TASK TO CARRY OUT> Could you print the records from their start through the line containing "tap(300, 151)", inclusive, with the pictures left out?

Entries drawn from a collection
—————
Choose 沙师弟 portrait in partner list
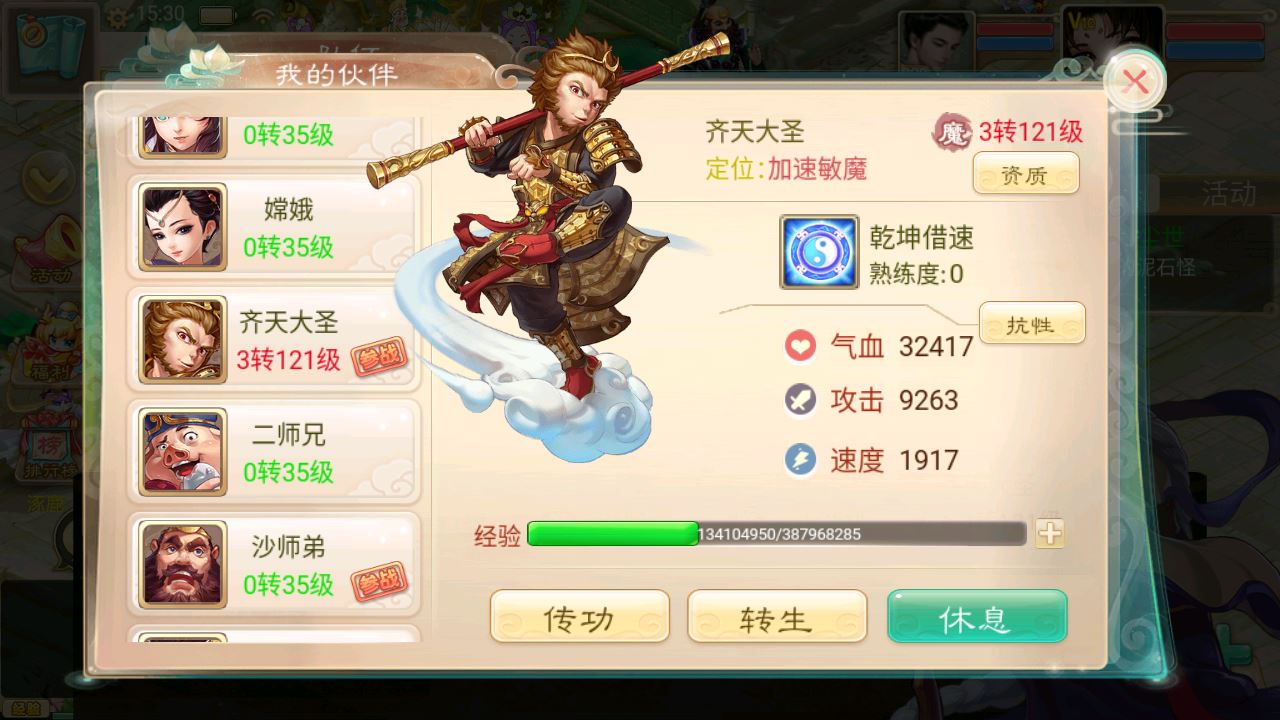Image resolution: width=1280 pixels, height=720 pixels. tap(183, 563)
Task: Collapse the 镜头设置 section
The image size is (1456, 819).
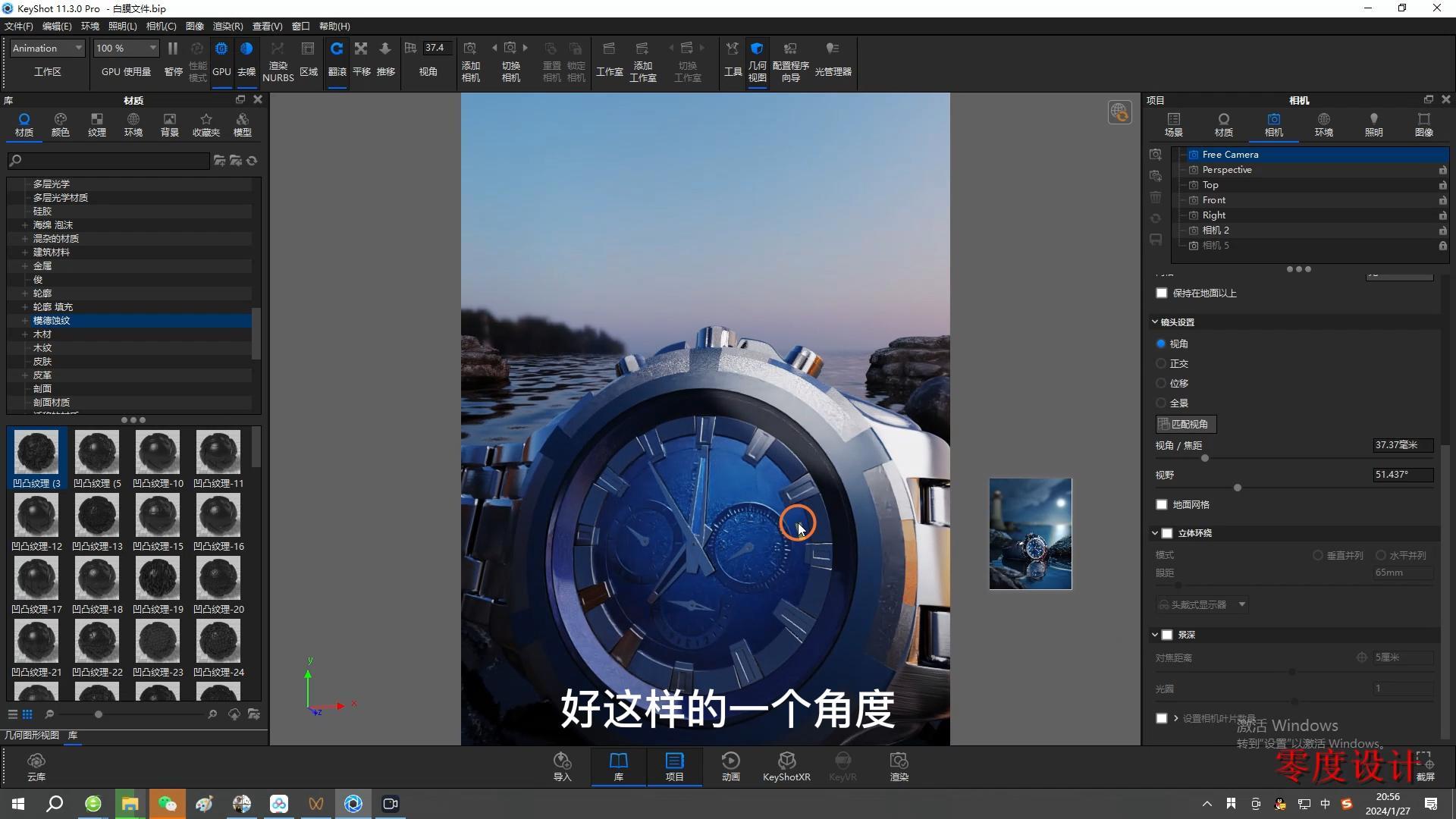Action: coord(1156,322)
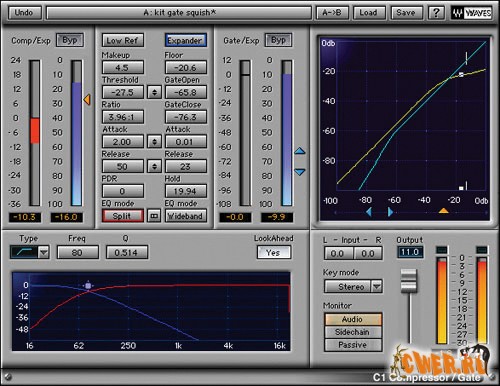Click the blue GateOpen up-arrow marker

tap(300, 151)
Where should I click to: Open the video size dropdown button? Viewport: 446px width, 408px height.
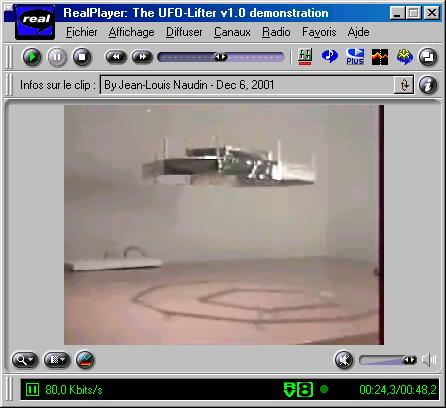pos(57,360)

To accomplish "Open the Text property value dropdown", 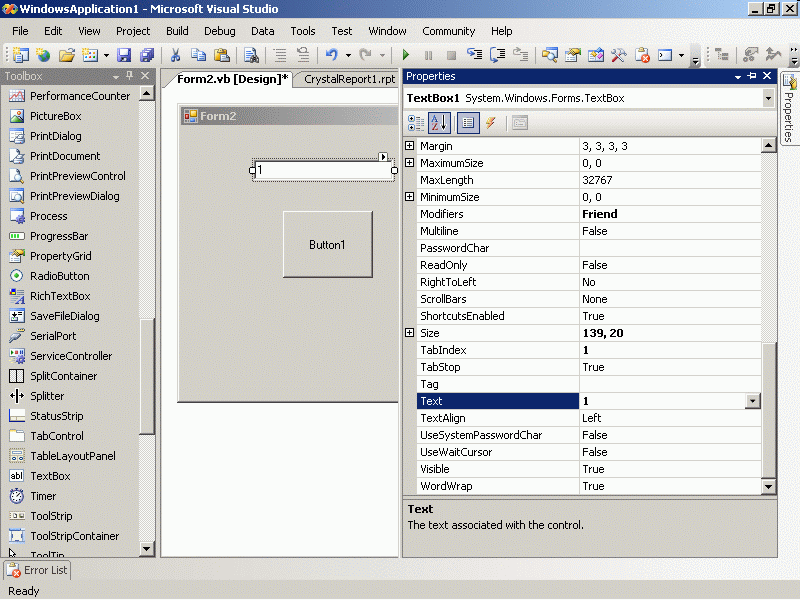I will tap(753, 401).
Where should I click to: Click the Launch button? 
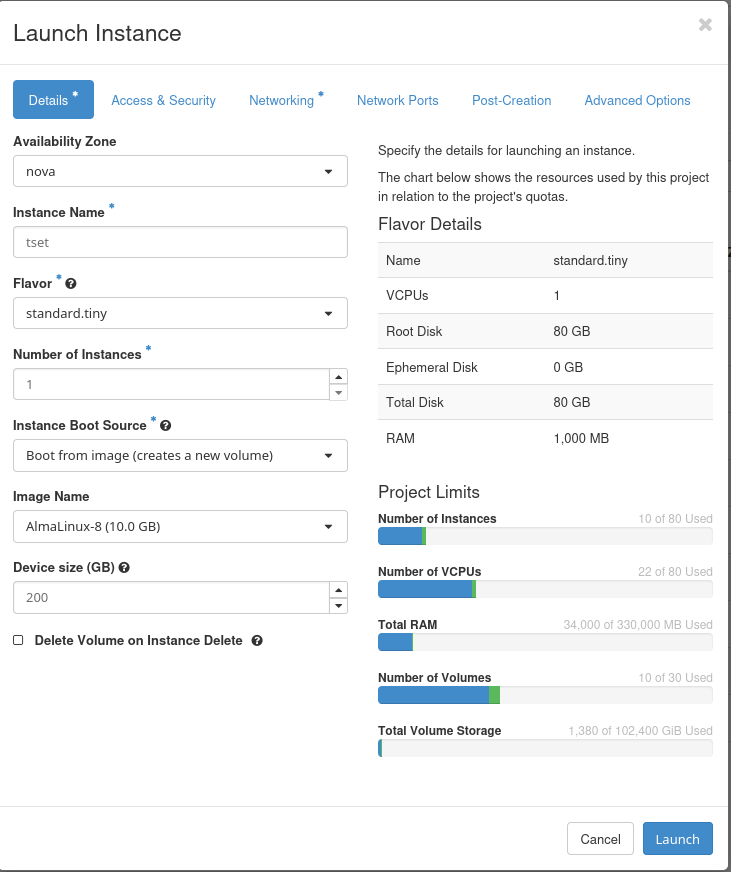coord(677,839)
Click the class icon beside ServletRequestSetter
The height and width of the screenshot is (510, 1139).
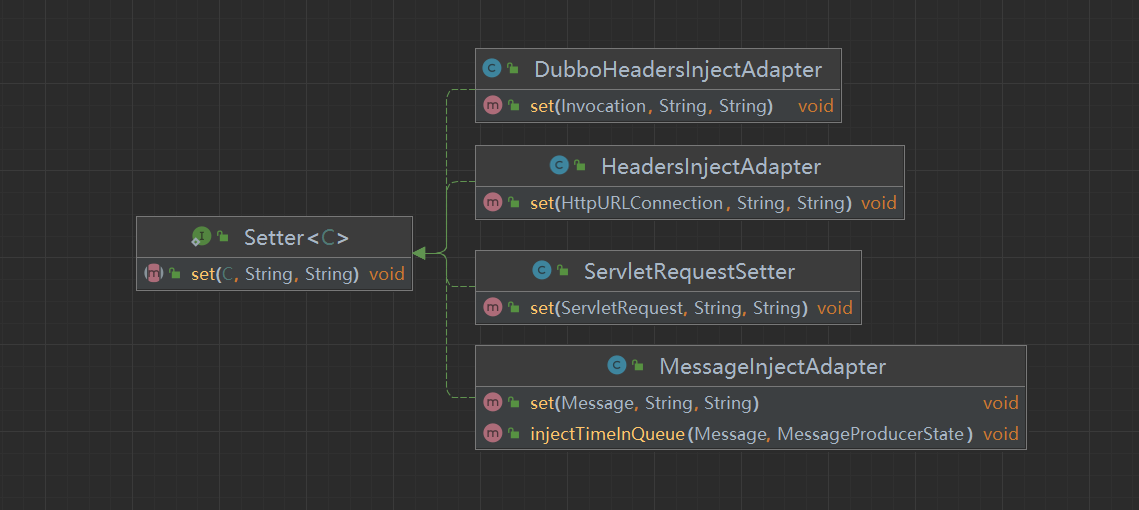(542, 271)
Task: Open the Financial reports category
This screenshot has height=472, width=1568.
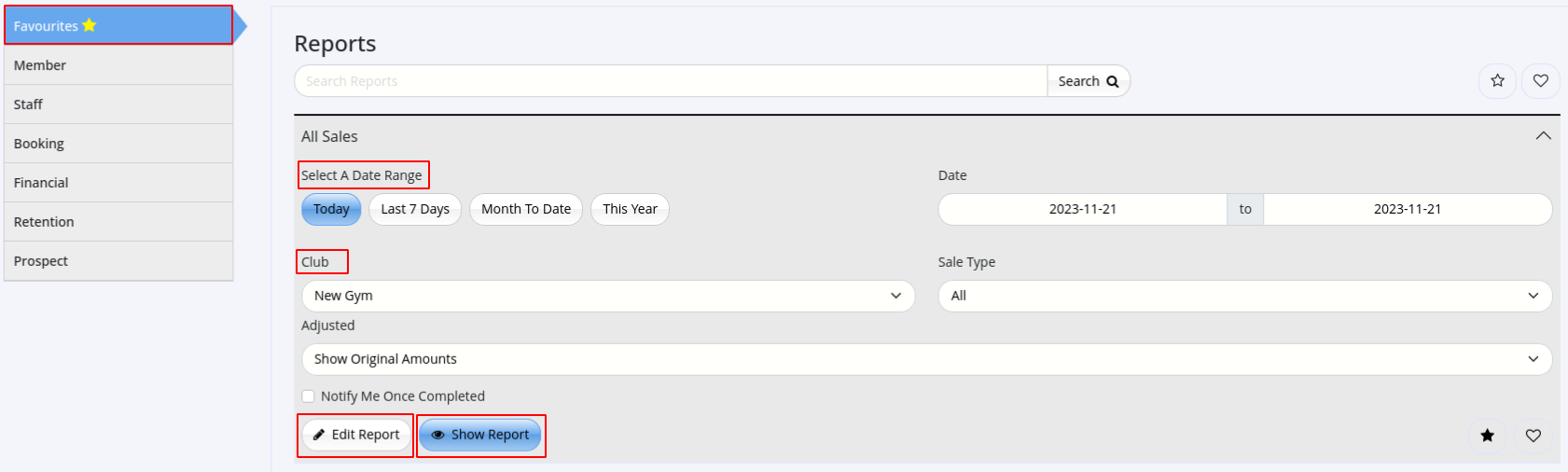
—————
EXERCISE RESPONSE>
Choose 沙师弟 portrait in partner list
Image resolution: width=1280 pixels, height=720 pixels. tap(183, 563)
Task: Collapse the 镜头设置 section
The image size is (1456, 819).
Action: coord(1156,322)
Click the blue GateOpen up-arrow marker

tap(300, 151)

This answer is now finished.